A Statistical Approach to Describe Highly Excited Heavy and Superheavy Nuclei

TL;DR

This paper introduces a statistical model based on Weisskopf evaporation theory to describe the de-excitation of highly excited heavy and superheavy nuclei, accounting for particle evaporation and fission, and successfully reproduces experimental data.

Contribution

It develops a new statistical approach incorporating structure effects to model de-excitation processes of heavy nuclei, including superheavy elements.

Findings

Successfully reproduces excitation functions for $^{28}$Si+$^{198}$Pt reaction.

Provides insights into particle evaporation and fission competition in heavy nuclei.

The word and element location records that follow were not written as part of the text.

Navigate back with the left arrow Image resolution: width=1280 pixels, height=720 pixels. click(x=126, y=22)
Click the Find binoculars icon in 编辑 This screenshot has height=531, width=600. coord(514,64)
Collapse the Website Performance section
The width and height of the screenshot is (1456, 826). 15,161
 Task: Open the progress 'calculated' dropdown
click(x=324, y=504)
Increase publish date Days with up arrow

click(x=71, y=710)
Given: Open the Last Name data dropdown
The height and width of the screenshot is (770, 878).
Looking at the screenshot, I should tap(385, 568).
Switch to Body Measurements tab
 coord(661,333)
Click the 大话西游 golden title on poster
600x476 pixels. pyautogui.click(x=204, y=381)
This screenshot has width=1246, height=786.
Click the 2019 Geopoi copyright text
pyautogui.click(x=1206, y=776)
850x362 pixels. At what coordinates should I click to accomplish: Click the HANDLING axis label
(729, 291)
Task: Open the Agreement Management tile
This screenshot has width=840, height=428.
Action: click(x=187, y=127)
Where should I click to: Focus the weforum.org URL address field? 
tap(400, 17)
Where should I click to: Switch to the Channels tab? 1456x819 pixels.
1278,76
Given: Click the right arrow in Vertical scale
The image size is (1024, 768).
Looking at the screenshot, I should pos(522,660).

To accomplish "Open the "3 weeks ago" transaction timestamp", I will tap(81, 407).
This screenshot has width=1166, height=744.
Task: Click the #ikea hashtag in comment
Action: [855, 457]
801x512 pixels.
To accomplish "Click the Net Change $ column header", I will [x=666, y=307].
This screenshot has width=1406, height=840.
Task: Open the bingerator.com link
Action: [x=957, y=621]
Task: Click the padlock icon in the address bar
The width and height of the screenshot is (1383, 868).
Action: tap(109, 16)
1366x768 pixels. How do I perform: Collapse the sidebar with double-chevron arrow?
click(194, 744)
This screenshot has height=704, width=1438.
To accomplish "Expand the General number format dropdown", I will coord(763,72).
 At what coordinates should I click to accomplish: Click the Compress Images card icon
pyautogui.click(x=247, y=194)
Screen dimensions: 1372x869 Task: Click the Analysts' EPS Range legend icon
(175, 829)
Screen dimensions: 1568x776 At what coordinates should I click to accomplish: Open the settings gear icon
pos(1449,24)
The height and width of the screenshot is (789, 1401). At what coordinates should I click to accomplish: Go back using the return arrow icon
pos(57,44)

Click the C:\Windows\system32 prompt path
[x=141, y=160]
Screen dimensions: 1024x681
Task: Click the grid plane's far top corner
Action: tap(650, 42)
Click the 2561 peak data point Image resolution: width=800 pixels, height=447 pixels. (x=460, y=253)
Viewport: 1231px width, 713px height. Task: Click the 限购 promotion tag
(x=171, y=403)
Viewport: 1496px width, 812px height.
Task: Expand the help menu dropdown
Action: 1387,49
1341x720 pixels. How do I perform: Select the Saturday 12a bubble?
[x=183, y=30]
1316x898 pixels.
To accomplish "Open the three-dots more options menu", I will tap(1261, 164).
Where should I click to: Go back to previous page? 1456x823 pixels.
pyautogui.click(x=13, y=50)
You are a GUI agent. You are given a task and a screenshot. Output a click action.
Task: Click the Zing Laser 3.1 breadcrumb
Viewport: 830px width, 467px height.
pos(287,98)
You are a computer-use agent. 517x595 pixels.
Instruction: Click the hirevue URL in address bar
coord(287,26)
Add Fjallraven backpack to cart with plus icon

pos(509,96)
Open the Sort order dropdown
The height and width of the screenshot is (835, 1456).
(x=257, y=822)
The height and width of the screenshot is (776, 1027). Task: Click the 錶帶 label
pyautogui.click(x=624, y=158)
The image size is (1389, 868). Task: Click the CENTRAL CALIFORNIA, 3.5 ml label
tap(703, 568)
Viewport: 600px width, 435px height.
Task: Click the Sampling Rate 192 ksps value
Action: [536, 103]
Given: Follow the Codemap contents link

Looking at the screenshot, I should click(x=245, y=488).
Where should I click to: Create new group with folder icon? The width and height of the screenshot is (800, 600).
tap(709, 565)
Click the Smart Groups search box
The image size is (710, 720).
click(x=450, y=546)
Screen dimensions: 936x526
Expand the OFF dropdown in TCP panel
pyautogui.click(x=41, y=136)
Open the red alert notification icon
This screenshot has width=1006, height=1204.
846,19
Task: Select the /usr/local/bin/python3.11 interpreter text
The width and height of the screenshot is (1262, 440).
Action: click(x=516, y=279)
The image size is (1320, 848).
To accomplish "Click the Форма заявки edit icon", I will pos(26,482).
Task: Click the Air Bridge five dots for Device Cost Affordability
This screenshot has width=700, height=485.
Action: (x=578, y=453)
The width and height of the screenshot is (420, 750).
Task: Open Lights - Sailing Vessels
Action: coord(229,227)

Enhances understanding of de-excitation mechanisms in superheavy nuclei.

Abstract

A statistical approach based on the Weisskopf evaporation theory has been developed to describe the de-excitation process of highly excited heavy and superheavy nuclei, in particular for the proton-rich nuclei. The excited nucleus is cooled by evaporating $\gamma$-ray, light particles (neutrons, protons, $\alpha$ etc) in competition with the binary fission, in which the structure effects (shell correction, fission barrier, particle separation energy) contribute to the processes. The formation of residual nuclei is evaluated via sequential emission of possible particles above the separation energies. The available data of fusion-evaporation excitation functions in the $^{28}$Si+$^{198}$Pt reaction can be reproduced nicely well within the approach.